**EXERCISE PROMPT:**
Search the data below, and report every line in which "computer" occurs.

**MATERIAL FOR THIS EXERCISE:**
----------------
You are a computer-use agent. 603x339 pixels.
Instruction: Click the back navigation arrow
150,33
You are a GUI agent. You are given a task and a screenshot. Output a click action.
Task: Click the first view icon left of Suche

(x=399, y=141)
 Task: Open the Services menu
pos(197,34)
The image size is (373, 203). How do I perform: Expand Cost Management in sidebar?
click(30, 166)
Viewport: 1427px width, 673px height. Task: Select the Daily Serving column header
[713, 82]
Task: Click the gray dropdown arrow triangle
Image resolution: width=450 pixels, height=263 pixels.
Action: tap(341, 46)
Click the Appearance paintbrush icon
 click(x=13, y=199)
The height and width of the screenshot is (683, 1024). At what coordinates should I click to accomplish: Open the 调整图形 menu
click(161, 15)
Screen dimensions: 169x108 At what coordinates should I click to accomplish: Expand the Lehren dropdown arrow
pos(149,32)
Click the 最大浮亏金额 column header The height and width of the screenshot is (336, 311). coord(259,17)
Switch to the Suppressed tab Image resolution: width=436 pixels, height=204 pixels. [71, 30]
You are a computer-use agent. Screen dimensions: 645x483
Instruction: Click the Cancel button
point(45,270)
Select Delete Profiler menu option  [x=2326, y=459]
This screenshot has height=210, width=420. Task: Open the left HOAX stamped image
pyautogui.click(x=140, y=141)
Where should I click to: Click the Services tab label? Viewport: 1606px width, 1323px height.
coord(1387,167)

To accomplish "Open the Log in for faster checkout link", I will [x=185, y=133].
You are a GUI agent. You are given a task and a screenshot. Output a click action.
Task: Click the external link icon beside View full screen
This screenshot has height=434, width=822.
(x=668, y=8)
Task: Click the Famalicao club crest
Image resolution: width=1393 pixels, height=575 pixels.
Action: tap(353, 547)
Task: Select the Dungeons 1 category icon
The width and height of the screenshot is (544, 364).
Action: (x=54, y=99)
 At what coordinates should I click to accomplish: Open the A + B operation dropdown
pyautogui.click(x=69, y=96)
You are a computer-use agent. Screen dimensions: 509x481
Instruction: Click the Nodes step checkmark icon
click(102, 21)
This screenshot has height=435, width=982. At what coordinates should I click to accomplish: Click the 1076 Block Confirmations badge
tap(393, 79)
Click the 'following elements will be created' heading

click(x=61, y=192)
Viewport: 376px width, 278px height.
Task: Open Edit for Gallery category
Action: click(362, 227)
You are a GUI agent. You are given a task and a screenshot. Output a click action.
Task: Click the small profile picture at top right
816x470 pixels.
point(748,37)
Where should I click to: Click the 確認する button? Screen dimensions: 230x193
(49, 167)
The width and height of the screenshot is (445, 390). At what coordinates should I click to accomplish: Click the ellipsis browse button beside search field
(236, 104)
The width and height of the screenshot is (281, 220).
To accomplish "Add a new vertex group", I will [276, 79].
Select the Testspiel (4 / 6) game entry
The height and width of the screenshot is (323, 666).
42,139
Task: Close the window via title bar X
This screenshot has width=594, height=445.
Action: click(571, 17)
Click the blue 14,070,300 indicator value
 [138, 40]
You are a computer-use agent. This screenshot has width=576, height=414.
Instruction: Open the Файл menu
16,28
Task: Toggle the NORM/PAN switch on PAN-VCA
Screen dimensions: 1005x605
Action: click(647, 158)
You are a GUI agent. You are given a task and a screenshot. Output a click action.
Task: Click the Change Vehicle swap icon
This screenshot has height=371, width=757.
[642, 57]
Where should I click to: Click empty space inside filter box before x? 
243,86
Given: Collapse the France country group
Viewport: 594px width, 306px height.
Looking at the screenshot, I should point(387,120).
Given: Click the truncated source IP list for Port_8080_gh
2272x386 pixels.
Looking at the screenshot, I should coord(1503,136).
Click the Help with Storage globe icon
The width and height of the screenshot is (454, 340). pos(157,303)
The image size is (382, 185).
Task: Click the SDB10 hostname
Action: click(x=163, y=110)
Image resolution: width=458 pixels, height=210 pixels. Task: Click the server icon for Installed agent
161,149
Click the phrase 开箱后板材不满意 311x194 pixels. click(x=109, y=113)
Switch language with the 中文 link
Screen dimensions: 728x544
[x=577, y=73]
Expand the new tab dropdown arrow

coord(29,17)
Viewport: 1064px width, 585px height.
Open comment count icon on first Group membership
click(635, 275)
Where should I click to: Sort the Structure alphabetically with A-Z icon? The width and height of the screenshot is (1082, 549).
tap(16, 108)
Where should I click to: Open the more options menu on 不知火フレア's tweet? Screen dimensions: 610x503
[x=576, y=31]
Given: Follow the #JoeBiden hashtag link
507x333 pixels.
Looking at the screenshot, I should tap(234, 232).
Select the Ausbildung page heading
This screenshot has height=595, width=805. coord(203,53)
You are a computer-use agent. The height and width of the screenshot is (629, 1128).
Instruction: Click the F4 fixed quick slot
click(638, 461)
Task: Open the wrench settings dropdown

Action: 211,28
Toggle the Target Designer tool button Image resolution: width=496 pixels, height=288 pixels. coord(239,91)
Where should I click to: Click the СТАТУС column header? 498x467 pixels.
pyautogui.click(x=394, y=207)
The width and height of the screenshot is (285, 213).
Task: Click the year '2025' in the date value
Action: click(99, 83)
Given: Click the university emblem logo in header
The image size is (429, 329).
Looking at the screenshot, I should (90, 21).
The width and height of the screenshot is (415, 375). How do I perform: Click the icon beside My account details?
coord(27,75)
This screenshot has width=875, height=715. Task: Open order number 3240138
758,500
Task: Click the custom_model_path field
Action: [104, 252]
----------------
**WRITTEN RESPONSE:**
You are a computer-use agent. 603x339 pixels.
You are a computer-use agent. Screen dimensions: 645x483
You are a computer-use agent. Screen dimensions: 509x481
You are a computer-use agent. This screenshot has width=576, height=414.
You are a computer-use agent. The height and width of the screenshot is (629, 1128).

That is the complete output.